El autor defiende el uso de la típica prenda española y se asombra de que los paseantes sorprendan a su paso

J. F. H.

Una amiga me regaló una capa española para encarar los fríos y –a falta de abrigos dignos en la sección “Tallas Grandes” en tiendas de prestigio—me ha dado por deambular entre brumas de deshoras y amaneceres grises con las frondosas alas de vuelos en terciopelo rojo y botonadura de plata al cuello de esa prenda que lamentablemente ya no es popular entre el populacho.

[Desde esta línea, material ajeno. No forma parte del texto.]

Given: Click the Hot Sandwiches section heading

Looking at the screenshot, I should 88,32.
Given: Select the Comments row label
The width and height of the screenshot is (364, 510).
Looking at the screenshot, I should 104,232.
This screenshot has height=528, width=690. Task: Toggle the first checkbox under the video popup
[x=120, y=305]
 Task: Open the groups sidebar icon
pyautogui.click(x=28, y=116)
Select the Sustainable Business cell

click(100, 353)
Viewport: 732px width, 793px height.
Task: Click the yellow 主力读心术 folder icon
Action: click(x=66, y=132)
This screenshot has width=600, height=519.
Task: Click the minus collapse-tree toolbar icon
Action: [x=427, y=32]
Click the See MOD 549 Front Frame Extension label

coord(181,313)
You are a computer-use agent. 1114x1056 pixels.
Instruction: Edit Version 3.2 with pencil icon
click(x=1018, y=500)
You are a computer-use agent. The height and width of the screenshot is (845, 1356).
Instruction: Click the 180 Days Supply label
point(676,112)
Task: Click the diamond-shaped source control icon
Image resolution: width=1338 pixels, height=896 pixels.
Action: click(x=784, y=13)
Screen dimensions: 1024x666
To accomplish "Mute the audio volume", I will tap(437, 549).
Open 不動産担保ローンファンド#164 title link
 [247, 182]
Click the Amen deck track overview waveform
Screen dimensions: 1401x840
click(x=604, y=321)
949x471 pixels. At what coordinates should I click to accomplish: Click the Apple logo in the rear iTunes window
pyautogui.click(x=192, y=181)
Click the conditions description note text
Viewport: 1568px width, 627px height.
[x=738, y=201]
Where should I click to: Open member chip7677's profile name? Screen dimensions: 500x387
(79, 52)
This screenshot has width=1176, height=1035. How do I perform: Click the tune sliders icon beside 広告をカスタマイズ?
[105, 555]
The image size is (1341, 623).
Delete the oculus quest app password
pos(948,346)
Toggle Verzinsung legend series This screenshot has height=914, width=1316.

Parece mentira que el paso de las décadas ha convertido la simple aparición de un embozado para llamarle la atención a madrileños –nativos, adoptivos y visitantes—con el asombro pasmado de quienes de pronto no encuentran explicación alguna para la prenda. Está el camarero que creyó que yo era miembro de una tuna o estudiantina salmantina y me indicó que no podía pedir limosna en su café, al tiempo que una viuda de no malas apariencias me pedía que le tocara “Clavelito”; están los niños que en un paso de cebra me preguntaron si era yo mago, señalando que me faltaba la chistera con todo y conejo o la panda de jóvenes en carcajadas que creyeron que yo era el hermano obeso de Drácula.

Con la capa sobre los hombros parece que camino más erguido que de costumbre, incluso sin que se note si voy de capa caída; con los vuelos rojos del terciopelo encendido parece que logro un alto grado de tolerancia ante el alud de miradas desconcertadas que se preguntan si acaso seré un cetáceo amaestrado fugado de un circo o un tenor prófugo de cualquier opereta circunstancial.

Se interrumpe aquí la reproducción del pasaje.